The scopolamine model of dementia: determination of central cholinomimetic effects of physostigmine on cognition and biochemical markers in man.

Administration of the muscarinic antagonist scopolamine has been proposed as a pharmacological model for Alzheimer's disease. We have attempted to characterize the cognitive deficits produced by the administration of scopolamine (0.2 and 0.4 mg intra muscularly) to normal volunteers. We have also demonstrated reversal of these deficits by the cholinesterase inhibitor physostigmine (1.2 mg intramuscularly). Physostigmine also elevated subjects' plasma ACTH levels, a marker of central cholinergic activity. In the cognitive study, we found that scopolamine impaired subjects' performance on verbal learning, spatial learning and choice reaction time. These changes were associated with subjective sedation as measured by analogue rating scales.
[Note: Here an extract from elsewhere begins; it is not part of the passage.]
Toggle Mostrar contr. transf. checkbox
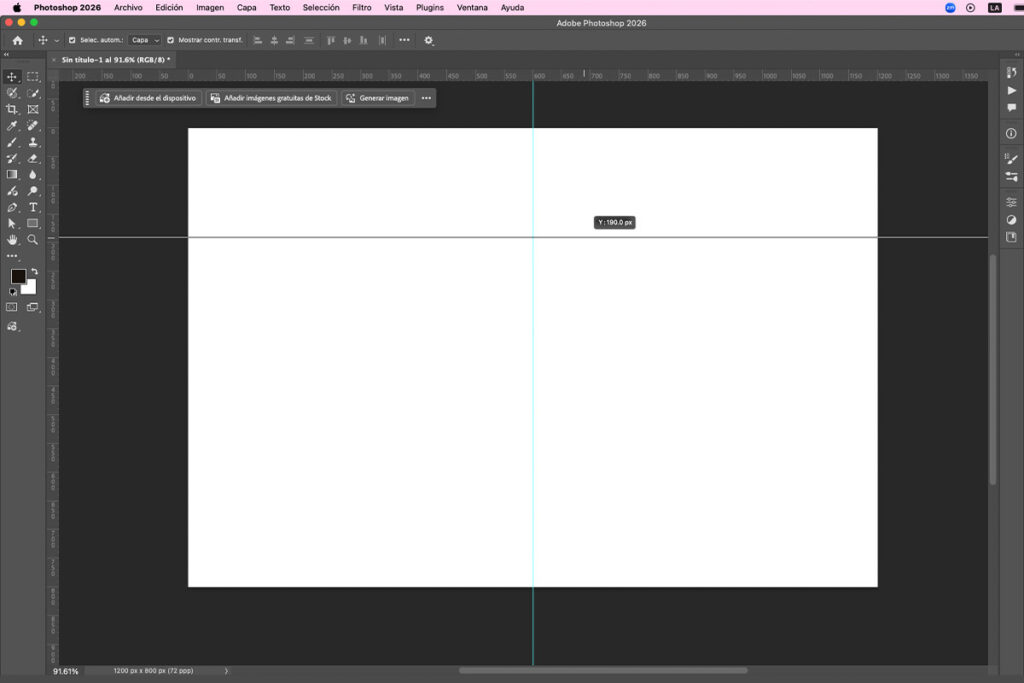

Physostigmine attenuated the impairment in verbal learning and reduced subjective sedation. In the biochemical study we examined the effects of the same drug regimes on plasma ACTH levels. Physostigmine administered with a peripherally active cholinergic antagonist (glycopyrrolate 0.2 mg intramuscularly) produced a rise in ACTH level which reached a peak 30 min after drug administration. Such a rise was not apparent when the physostigmine was coadministered with scopolamine. These results suggest that cognitive and neuroendocrine indices of central cholinergic activity such as these may be useful in determining the effectiveness of potential new therapeutic agents for Alzheimer's disease.